─── Supplied entries ───

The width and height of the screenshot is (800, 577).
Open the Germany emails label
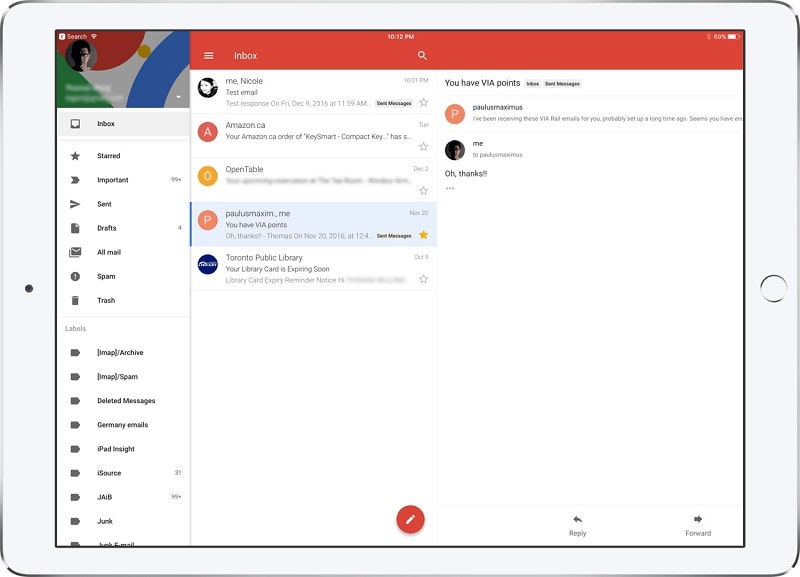122,425
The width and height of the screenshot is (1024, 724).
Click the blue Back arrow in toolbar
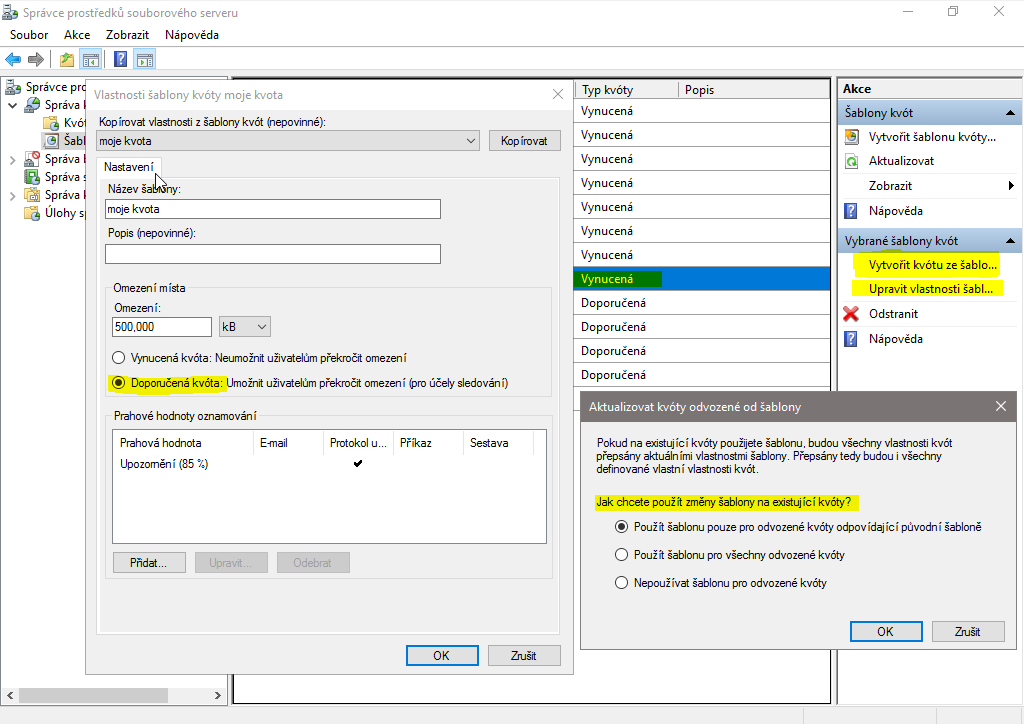[14, 60]

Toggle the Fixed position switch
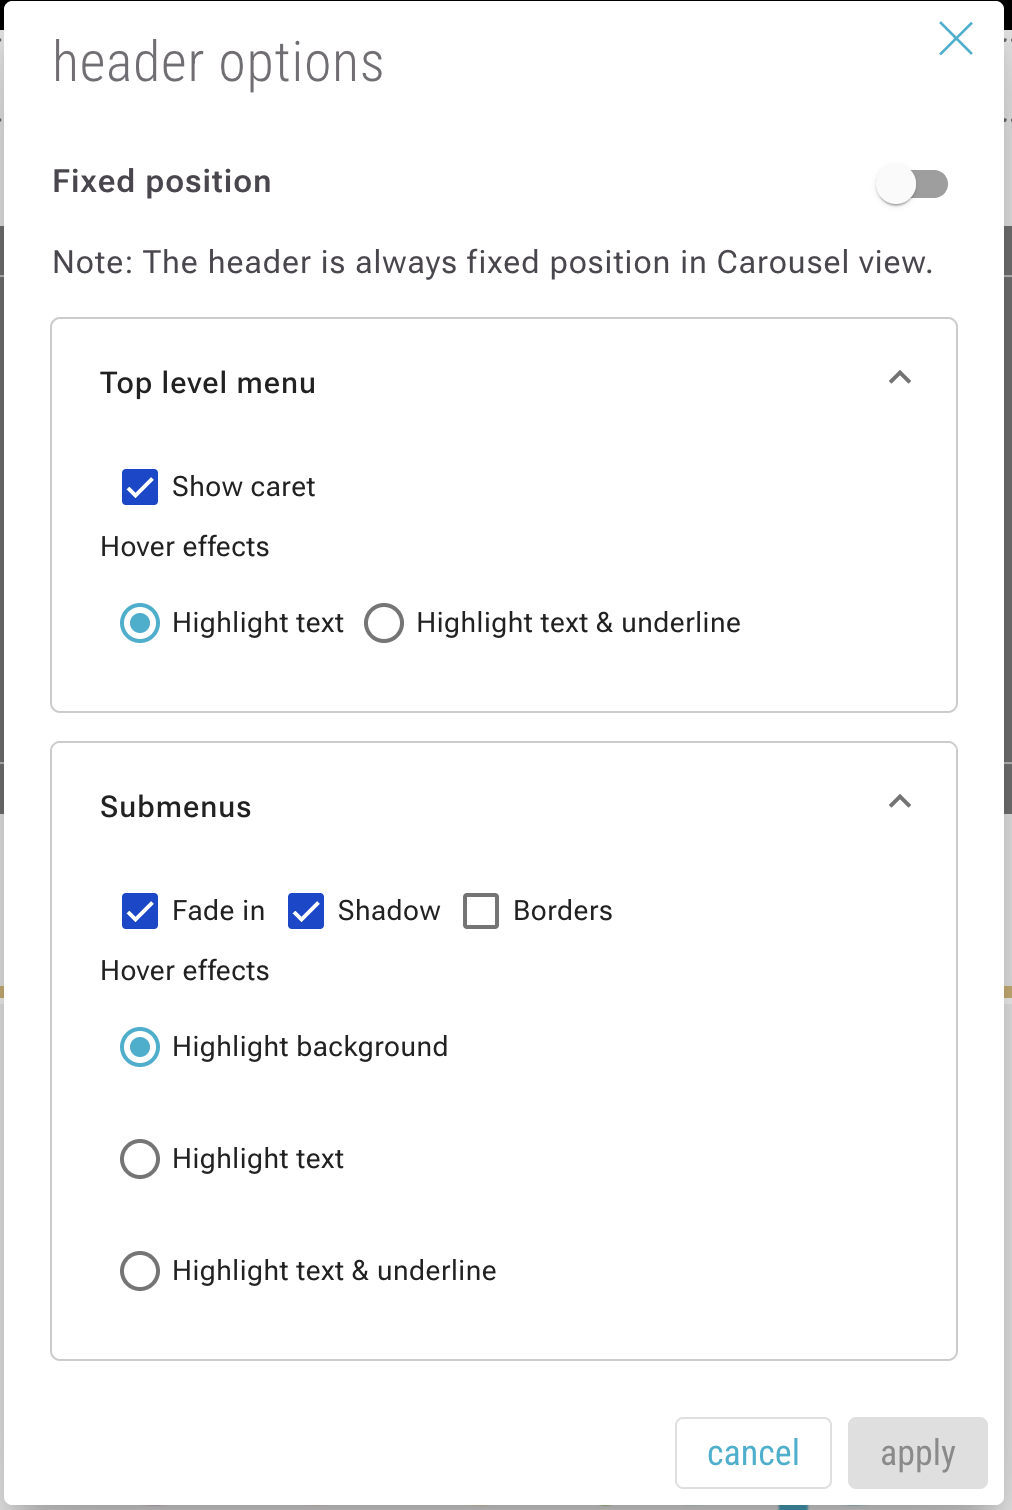(x=912, y=184)
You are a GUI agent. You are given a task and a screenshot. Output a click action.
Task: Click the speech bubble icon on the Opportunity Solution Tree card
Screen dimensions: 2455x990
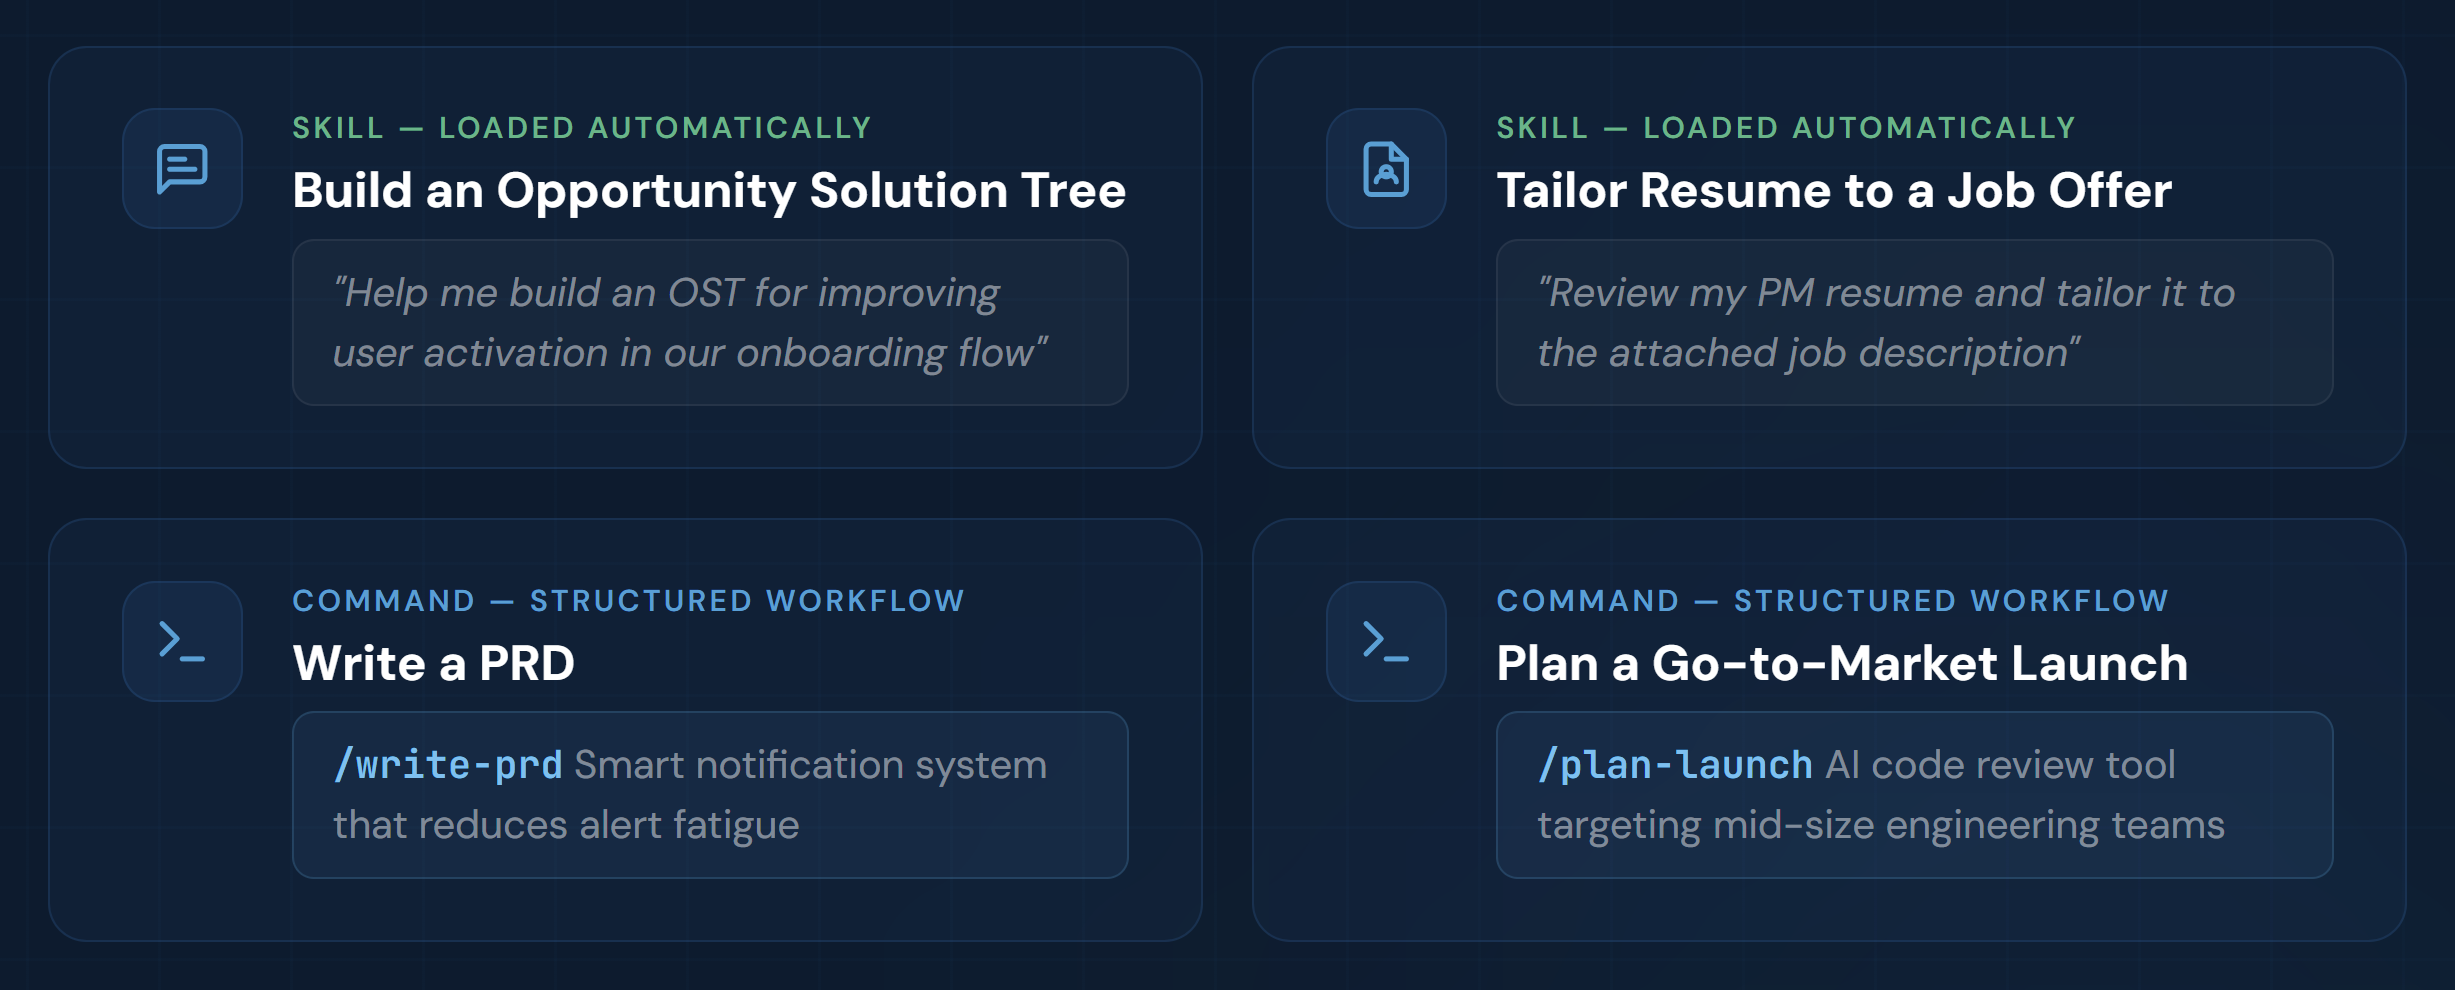tap(181, 168)
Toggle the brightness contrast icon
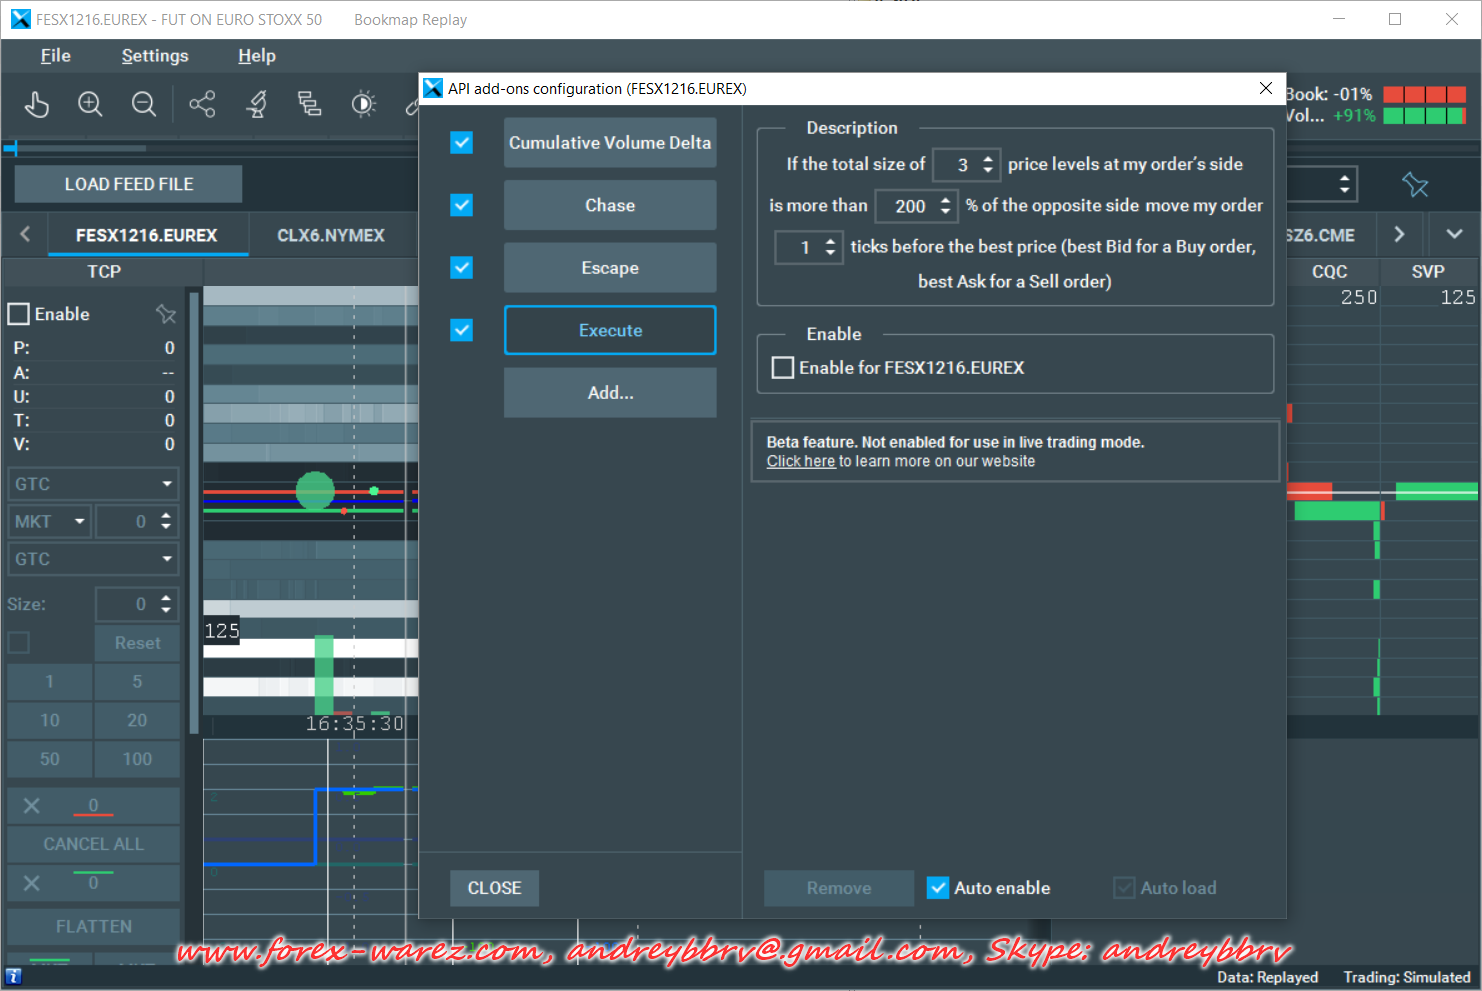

───

- _Task brief_: Reproduce every line of the records above verbatim, leaving out the pictures.

- _In response_:
The width and height of the screenshot is (800, 577).
Open the Germany emails label
122,425
The width and height of the screenshot is (1024, 724).
Click the blue Back arrow in toolbar
[14, 60]

Toggle the Fixed position switch
(x=912, y=184)
You are a GUI agent. You are given a task and a screenshot. Output a click action.
Task: Click the speech bubble icon on the Opportunity Solution Tree card
Screen dimensions: 2455x990
tap(181, 168)
Toggle the brightness contrast icon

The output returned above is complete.